Hall, meanwhile, compares the construction of a story to chiselling out a statue. “There’s a finished work in there somewhere, you’ve just got to discover it,” he says.

There remains a debate, however, over the extent to which a drama should rely on plot devices like cliffhangers or red herrings to keep audiences gripped as the show carries them along to its conclusion. “If you’re making something for Netflix or Amazon, the ‘bingeability’ factor is significant,” Winger says. “In the past there were cliffhangers that made you come back the next week, but it’s not quite the same as that. It’s almost as if you have the luxury to write a whole story, a really long movie, because you know your audience will keep watching it, while we didn’t have that opportunity before.”

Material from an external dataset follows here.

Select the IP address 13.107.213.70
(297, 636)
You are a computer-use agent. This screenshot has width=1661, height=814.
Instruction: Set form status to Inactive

Carville says cliffhangers are needed but stresses that an “organic” structure is key to any successful drama. “Really what we want is to tell human stories and explore character,” he says. “They way you do that is through structure and a kind of narrative that has forward dynamics to it. Cliffhangers are really just turning points in the story and they always have to be emotional.”

Plot devices are “absolutely invaluable,” according to Hall, “but the point is they’re of secondary significance. If you just manufacture them, they’re not powerful, but if they’re motivated through the story, they work and become powerful.”

Brocklehurst, however, warns against the use of endings that cheat viewers in some way. “You’re always trying to play fair with the story you’re telling and not just suddenly creating a massive cheating hook just because you need something to make people watch the next one,” he notes.

Ultimately, the trick for writers is to “write something you want to watch,” Winger sums up. “The most important thing as a writer is that you want to write the next episode. You want to know what happens next and to just go down a rabbit hole with these stories.”

And if the writer wants to know what happens next, there’s a good chance viewers will too. How they watch it, however, is up to them.